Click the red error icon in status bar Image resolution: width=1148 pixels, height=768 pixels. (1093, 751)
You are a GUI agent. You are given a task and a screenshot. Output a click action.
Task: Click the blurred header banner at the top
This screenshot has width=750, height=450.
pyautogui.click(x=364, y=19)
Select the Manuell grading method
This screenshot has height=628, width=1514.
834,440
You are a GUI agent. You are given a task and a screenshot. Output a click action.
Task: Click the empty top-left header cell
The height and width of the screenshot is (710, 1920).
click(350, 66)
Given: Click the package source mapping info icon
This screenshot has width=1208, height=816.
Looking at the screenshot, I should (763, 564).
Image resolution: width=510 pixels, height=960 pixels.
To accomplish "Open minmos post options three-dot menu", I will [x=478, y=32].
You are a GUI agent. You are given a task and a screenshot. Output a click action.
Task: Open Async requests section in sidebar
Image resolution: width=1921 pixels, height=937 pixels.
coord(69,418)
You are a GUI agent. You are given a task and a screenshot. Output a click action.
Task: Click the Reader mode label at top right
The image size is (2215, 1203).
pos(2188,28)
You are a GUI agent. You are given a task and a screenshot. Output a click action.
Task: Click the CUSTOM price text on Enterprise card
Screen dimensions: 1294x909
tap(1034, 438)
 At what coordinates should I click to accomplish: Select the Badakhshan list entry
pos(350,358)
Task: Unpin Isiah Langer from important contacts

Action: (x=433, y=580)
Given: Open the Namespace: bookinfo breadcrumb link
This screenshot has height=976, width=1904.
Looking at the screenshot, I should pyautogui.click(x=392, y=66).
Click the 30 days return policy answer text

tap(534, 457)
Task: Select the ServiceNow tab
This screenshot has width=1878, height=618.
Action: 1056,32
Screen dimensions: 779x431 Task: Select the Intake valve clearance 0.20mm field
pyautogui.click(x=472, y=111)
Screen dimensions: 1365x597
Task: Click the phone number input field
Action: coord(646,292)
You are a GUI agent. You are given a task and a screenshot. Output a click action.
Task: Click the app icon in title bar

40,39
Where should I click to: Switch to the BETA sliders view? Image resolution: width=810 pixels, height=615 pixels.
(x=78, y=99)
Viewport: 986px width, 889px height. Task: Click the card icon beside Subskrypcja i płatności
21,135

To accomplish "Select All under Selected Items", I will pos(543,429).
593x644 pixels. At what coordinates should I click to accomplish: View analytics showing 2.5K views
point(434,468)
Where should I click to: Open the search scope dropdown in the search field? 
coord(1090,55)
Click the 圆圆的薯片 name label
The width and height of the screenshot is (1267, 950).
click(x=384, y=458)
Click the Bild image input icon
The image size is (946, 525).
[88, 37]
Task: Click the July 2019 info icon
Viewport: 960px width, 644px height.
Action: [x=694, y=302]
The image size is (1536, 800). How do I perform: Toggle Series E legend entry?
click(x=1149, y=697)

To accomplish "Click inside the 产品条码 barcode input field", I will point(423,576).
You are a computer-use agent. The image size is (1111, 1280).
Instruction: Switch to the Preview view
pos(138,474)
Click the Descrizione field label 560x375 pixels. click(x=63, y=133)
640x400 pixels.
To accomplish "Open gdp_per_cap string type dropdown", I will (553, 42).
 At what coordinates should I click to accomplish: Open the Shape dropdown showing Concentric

== == ==

Copy all records verbatim.

Click the red error icon in status bar Image resolution: width=1148 pixels, height=768 pixels. (1093, 751)
You are a GUI agent. You are given a task and a screenshot. Output a click action.
Task: Click the blurred header banner at the top
This screenshot has width=750, height=450.
pyautogui.click(x=364, y=19)
Select the Manuell grading method
This screenshot has height=628, width=1514.
834,440
You are a GUI agent. You are given a task and a screenshot. Output a click action.
Task: Click the empty top-left header cell
The height and width of the screenshot is (710, 1920).
click(350, 66)
Given: Click the package source mapping info icon
This screenshot has width=1208, height=816.
Looking at the screenshot, I should (763, 564).
Image resolution: width=510 pixels, height=960 pixels.
To accomplish "Open minmos post options three-dot menu", I will [x=478, y=32].
You are a GUI agent. You are given a task and a screenshot. Output a click action.
Task: Open Async requests section in sidebar
Image resolution: width=1921 pixels, height=937 pixels.
coord(69,418)
You are a GUI agent. You are given a task and a screenshot. Output a click action.
Task: Click the Reader mode label at top right
The image size is (2215, 1203).
pos(2188,28)
You are a GUI agent. You are given a task and a screenshot. Output a click action.
Task: Click the CUSTOM price text on Enterprise card
Screen dimensions: 1294x909
tap(1034, 438)
 At what coordinates should I click to accomplish: Select the Badakhshan list entry
pos(350,358)
Task: Unpin Isiah Langer from important contacts

Action: (x=433, y=580)
Given: Open the Namespace: bookinfo breadcrumb link
This screenshot has height=976, width=1904.
Looking at the screenshot, I should pyautogui.click(x=392, y=66).
Click the 30 days return policy answer text

tap(534, 457)
Task: Select the ServiceNow tab
This screenshot has width=1878, height=618.
Action: 1056,32
Screen dimensions: 779x431 Task: Select the Intake valve clearance 0.20mm field
pyautogui.click(x=472, y=111)
Screen dimensions: 1365x597
Task: Click the phone number input field
Action: coord(646,292)
You are a GUI agent. You are given a task and a screenshot. Output a click action.
Task: Click the app icon in title bar

40,39
Where should I click to: Switch to the BETA sliders view? Image resolution: width=810 pixels, height=615 pixels.
(x=78, y=99)
Viewport: 986px width, 889px height. Task: Click the card icon beside Subskrypcja i płatności
21,135

To accomplish "Select All under Selected Items", I will pos(543,429).
593x644 pixels. At what coordinates should I click to accomplish: View analytics showing 2.5K views
point(434,468)
Where should I click to: Open the search scope dropdown in the search field? 
coord(1090,55)
Click the 圆圆的薯片 name label
The width and height of the screenshot is (1267, 950).
click(x=384, y=458)
Click the Bild image input icon
The image size is (946, 525).
[88, 37]
Task: Click the July 2019 info icon
Viewport: 960px width, 644px height.
Action: [x=694, y=302]
The image size is (1536, 800). How do I perform: Toggle Series E legend entry?
click(x=1149, y=697)

To accomplish "Click inside the 产品条码 barcode input field", I will point(423,576).
You are a computer-use agent. The image size is (1111, 1280).
Instruction: Switch to the Preview view
pos(138,474)
Click the Descrizione field label 560x375 pixels. click(x=63, y=133)
640x400 pixels.
To accomplish "Open gdp_per_cap string type dropdown", I will (553, 42).
 At what coordinates should I click to accomplish: Open the Shape dropdown showing Concentric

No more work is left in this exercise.